アプリリウスに新しくオープンする水族館から招待状が届いたのは数日前の話だ。どうやらここのオーナーが以前ZAFTに在籍しており、ヤキンドゥーエ戦にて戦闘に参加していたらしい。そして、ラクスやフリーダム――つまりキラに命を救われたと感じていること。ZAFT退役後、地球を旅し、水生生物の美しさに魅せられ、故郷であるプラントに水族館をオープンすることになった――という話が綴られていた。そして、ぜひオープン前にキラとラクスを招待したいと。
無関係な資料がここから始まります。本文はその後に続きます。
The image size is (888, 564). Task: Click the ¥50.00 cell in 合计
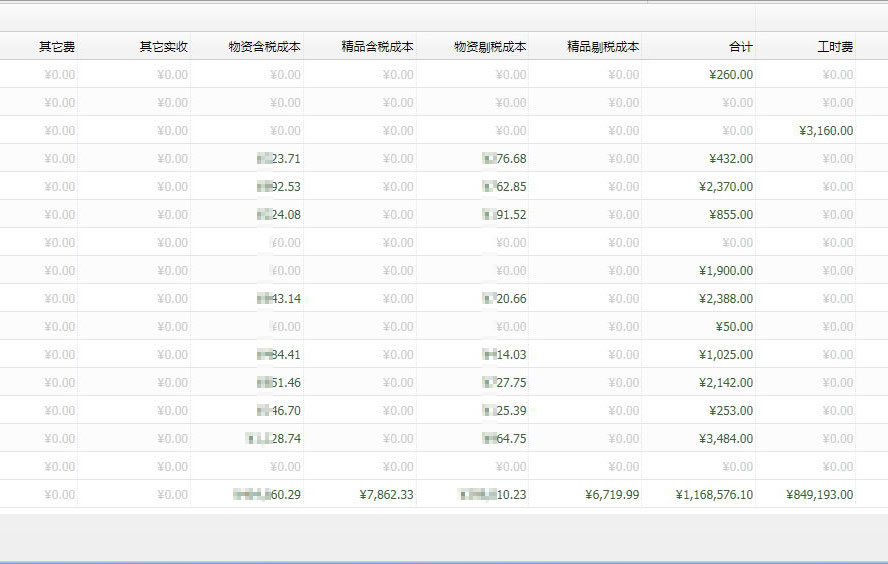(734, 326)
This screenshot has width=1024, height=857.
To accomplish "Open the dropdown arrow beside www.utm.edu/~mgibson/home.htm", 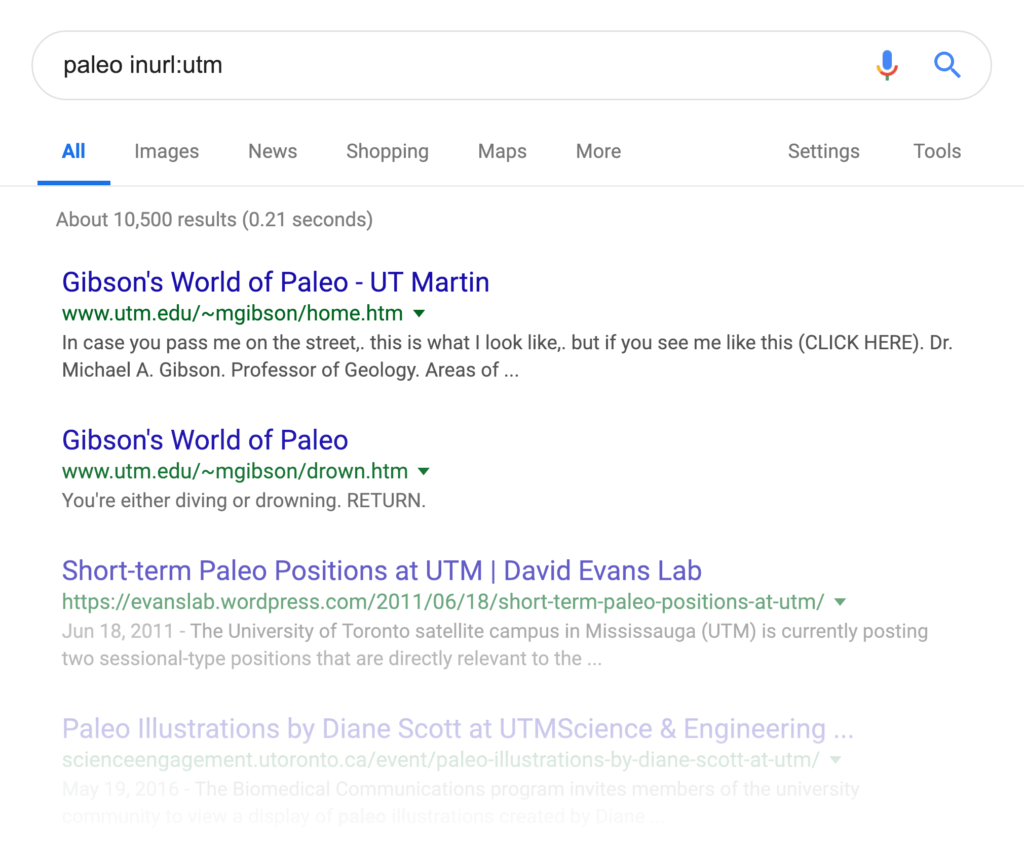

普段なら引き受けにくいことなのだが、現在のコンパスの立ち位置からして、一般市民への親しみやすさといった広報活動は注力すべきところであり。また、護衛にイザーク率いるジュール隊が手を貸してくれると申し出てくれたこともあり。まあそんな経緯で、本日この水族館はキラとラクスの貸切なのである。ここまで辿り着いたのはキラを始めとして多数の皆さんが警備計画や諸々の根回しを頑張った結果でもある。
「あちらも! まあ、くらげさんですわね!」
「本当だね。ライトアップしてるんだ」
ふわふわと水槽を漂う海月を、様々な照明が照らしている。まるで青空に浮かぶ雲のようにも、色とりどりのゼリーのようにも見える。
「綺麗ですわね、まるで花束のようですわ」
「花束かぁ、なるほど」
「キラは違いますの?」
「この間ラクスが作ってくれたゼリーみたいだなって思ってた」
「まあ! うふふ、ゼリー寄せですのね」
「そうだよ、サイダー味かな」
そんな何気ない会話をしながら、順路をゆっくりと歩いていく。小さな水槽から、大きな水槽まで。様々な展示が用意されており、併設されている説明文や動画を興味津々で隅から隅まで目を通す。この魚はオーブで見た、この魚はスカンジナビア付近に生息していて、なんて。一つ一つの展示にはしゃぐラクスは、とても可愛い。この顔が見たかったのだ、キラは。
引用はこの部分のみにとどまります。